GIVEN TEXT.
■ ■ ■ ■ ■ ■ ■
THE VOYAGES OF d'ENTRECASTEAUX
The mission of French admiral, Joseph-Antoine Raymond de Bruny d'Entrecasteaux, was primarily to lead a search for fellow Frenchman Jean-Francois de Galaup La Perouse, who had vanished after departing Botany Bay on 10th March, 1788. It was sadly a mission doomed to failure.
Chosen by Louis XVI, the crew included botanists, hydrographers, astronomers, artists, a gardener and Louis Girardin, a mysterious steward. The secondary purpose of d'Entrecasteaux's mission was to fill in a number of cartographical gaps in the maps of New Holland (Australia). Two store ships had been refurbished with cabins and storage holes for the long journey. The Recherche, complete with above deck windmill for grinding wheat, was under the command of d'Entrecasteaux, and the Esperance, which was placed under the command of Jean-Michel Huon de Kermadec.
■ ■ ■ ■ ■ ■ ■
ENTRIES PROVIDED.
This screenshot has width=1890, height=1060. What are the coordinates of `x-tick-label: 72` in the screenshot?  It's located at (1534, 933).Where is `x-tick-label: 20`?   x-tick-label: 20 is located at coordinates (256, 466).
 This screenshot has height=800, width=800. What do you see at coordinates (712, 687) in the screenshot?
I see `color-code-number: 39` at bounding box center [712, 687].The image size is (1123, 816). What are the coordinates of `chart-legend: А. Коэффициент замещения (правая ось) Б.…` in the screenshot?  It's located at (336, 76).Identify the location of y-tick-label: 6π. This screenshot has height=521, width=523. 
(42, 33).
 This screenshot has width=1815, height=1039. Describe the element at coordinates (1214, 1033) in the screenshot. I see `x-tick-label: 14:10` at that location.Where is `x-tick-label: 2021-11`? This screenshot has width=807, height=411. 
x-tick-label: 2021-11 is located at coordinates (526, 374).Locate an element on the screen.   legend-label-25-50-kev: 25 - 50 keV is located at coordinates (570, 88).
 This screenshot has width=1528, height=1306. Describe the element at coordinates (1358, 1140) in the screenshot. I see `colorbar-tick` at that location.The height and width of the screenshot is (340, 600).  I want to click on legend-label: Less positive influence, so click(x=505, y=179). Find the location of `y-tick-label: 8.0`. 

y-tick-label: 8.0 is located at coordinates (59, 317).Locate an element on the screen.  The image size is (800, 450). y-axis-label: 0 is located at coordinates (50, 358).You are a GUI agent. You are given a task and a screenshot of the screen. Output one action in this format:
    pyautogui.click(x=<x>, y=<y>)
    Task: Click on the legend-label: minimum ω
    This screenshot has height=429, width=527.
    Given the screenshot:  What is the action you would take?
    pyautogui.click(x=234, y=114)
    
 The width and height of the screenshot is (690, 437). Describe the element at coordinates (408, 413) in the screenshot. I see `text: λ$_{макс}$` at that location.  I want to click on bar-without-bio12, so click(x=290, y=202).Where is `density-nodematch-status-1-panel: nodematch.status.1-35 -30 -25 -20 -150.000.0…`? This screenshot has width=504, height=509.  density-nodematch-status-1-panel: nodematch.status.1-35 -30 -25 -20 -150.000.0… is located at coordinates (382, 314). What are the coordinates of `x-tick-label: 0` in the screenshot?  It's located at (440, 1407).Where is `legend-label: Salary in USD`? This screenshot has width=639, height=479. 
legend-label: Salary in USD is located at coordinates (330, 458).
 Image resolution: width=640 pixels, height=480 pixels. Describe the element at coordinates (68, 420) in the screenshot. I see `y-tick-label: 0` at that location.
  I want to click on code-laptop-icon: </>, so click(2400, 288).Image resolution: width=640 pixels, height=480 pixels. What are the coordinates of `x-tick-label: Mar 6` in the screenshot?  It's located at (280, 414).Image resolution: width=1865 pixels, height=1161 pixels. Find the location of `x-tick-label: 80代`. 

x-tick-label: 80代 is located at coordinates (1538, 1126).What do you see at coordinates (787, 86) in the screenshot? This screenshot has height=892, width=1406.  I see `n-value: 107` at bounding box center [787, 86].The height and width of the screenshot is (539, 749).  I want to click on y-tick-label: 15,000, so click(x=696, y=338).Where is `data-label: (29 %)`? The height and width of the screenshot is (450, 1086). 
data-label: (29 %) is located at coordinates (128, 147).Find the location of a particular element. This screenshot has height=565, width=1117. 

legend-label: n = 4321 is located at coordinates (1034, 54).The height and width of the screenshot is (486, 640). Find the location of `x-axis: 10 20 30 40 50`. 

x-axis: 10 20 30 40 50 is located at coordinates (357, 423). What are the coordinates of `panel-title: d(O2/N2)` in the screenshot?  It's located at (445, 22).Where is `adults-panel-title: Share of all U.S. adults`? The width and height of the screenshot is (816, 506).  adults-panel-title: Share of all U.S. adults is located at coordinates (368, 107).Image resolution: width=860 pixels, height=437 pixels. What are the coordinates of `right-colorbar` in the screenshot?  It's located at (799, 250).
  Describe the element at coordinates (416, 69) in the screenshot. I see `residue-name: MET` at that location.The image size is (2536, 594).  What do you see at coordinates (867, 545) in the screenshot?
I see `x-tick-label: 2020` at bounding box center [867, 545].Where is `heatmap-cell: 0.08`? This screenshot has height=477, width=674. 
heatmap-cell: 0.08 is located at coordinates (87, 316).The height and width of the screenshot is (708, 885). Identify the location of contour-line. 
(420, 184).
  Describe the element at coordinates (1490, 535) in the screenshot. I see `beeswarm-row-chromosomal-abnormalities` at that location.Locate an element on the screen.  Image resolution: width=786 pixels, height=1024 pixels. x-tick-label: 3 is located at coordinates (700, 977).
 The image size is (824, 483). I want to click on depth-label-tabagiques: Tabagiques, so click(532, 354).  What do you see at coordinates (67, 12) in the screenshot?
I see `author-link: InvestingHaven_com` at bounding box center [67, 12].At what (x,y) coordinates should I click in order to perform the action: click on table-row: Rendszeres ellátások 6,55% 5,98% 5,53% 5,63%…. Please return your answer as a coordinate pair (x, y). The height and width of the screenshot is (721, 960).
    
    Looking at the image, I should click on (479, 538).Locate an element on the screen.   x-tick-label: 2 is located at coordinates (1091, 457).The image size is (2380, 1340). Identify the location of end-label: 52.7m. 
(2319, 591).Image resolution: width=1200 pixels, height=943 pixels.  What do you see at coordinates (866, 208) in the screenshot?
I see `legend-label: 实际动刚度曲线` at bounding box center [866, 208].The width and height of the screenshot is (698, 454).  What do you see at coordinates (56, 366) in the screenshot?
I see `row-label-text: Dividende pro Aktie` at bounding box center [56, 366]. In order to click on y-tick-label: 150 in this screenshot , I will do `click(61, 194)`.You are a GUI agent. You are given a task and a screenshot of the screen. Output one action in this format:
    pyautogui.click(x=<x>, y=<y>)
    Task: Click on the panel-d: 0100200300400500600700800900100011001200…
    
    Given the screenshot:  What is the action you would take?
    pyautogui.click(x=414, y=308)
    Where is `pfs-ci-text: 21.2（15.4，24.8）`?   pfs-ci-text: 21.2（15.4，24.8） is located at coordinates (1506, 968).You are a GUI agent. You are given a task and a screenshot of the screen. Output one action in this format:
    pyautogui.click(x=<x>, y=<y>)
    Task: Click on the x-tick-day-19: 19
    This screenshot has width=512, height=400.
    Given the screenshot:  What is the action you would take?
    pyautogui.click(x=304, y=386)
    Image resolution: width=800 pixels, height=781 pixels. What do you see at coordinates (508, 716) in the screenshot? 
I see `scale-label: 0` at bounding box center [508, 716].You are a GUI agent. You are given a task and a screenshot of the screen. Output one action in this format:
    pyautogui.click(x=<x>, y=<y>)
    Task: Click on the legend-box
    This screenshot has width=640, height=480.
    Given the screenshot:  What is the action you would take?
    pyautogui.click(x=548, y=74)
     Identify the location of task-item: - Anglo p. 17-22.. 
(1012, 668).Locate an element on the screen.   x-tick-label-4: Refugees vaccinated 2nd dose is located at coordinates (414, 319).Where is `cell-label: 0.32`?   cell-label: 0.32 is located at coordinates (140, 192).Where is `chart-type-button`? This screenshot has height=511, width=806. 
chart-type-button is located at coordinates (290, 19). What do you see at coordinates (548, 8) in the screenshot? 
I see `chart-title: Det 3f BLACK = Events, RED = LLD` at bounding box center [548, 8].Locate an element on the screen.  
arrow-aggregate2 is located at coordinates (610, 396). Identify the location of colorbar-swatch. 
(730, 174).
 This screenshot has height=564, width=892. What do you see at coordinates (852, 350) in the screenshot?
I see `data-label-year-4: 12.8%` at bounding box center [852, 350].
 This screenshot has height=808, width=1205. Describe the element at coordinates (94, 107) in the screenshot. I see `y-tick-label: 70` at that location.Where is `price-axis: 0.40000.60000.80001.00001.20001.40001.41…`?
■ ■ ■ ■ ■ ■ ■
ACTIVITY 1.
List every person named in the text about d'Entrecasteaux's voyages.
ACTIVITY 2.
Retype the part of the text about d'Entrecasteaux's voyages from "Chosen by Louis" up to and including "Huon de Kermadec.".
ACTIVITY 3.
Answer these questions using the text about d'Entrecasteaux's voyages:
(a) On what date did La Perouse depart Botany Bay?
(b) Who was given command of the Esperance?
(c) What did the Recherche have above deck?

EXERCISE RESULT 1.
Joseph-Antoine Raymond de Bruny d'Entrecasteaux
Jean-Francois de Galaup La Perouse
Louis XVI
Louis Girardin
Jean-Michel Huon de Kermadec

EXERCISE RESULT 2.
Chosen by Louis XVI, the crew included botanists, hydrographers, astronomers, artists, a gardener and Louis Girardin, a mysterious steward. The secondary purpose of d'Entrecasteaux's mission was to fill in a number of cartographical gaps in the maps of New Holland (Australia). Two store ships had been refurbished with cabins and storage holes for the long journey. The Recherche, complete with above deck windmill for grinding wheat, was under the command of d'Entrecasteaux, and the Esperance, which was placed under the command of Jean-Michel Huon de Kermadec.

EXERCISE RESULT 3.
(a) 10th March, 1788
(b) Jean-Michel Huon de Kermadec
(c) A windmill for grinding wheat